* [Exercise brief]:
Keep the wording of every entry exactly as it is while leaving the pictures out of your copy.

########

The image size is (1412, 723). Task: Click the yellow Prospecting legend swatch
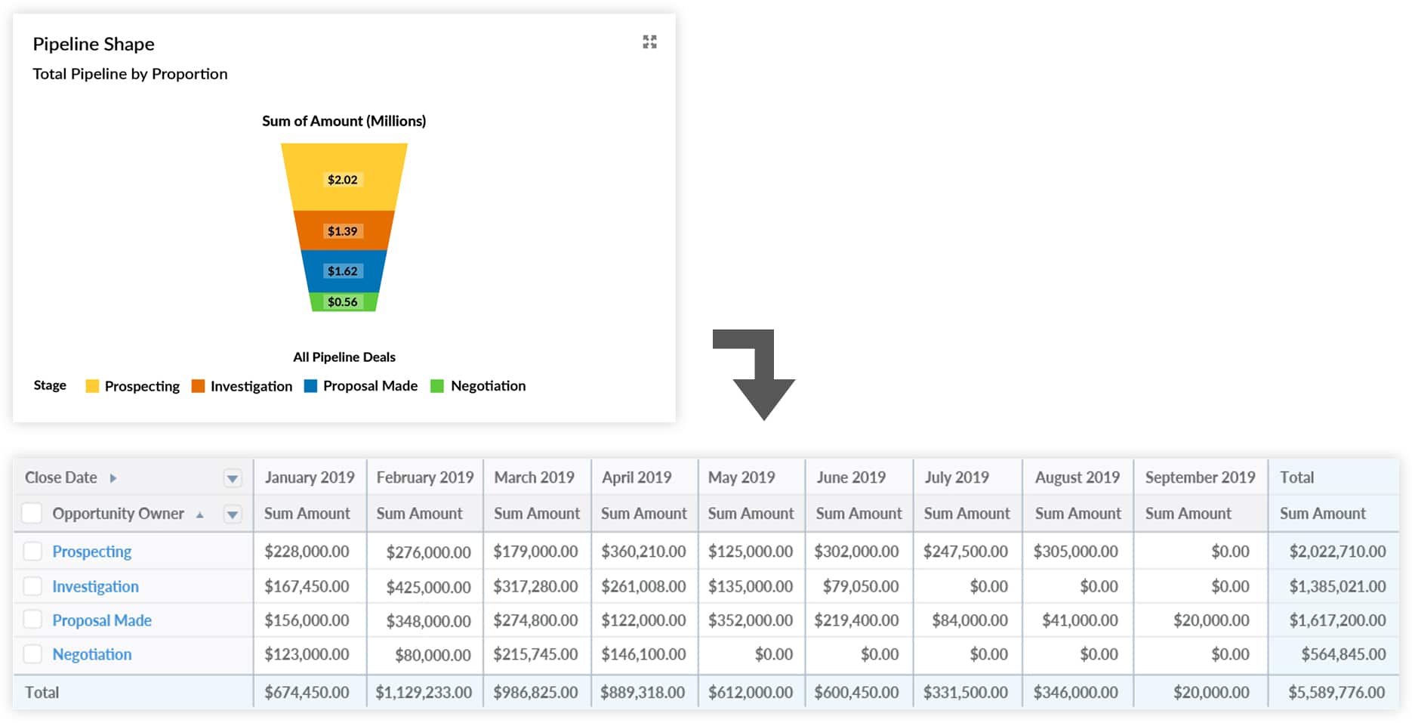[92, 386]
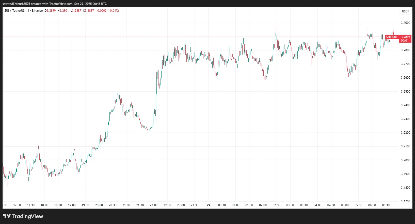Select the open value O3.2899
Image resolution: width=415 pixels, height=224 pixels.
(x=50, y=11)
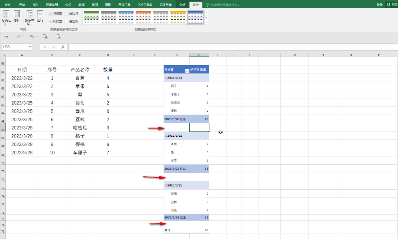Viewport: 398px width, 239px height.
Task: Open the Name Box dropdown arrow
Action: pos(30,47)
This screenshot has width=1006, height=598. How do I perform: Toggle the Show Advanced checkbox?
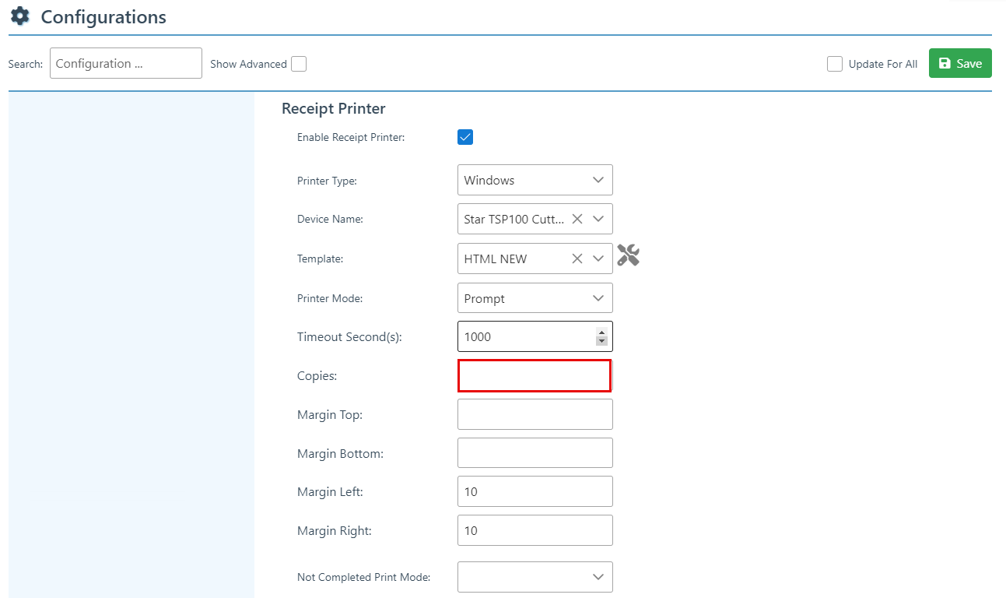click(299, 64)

########

* [Exercise solution]:
The image size is (1412, 723). Task: Click the yellow Prospecting legend swatch
[92, 386]
Select the open value O3.2899
Image resolution: width=415 pixels, height=224 pixels.
(x=50, y=11)
Viewport: 398px width, 239px height.
Task: Open the Name Box dropdown arrow
Action: pos(30,47)
This screenshot has width=1006, height=598. How do I perform: Toggle the Show Advanced checkbox?
click(299, 64)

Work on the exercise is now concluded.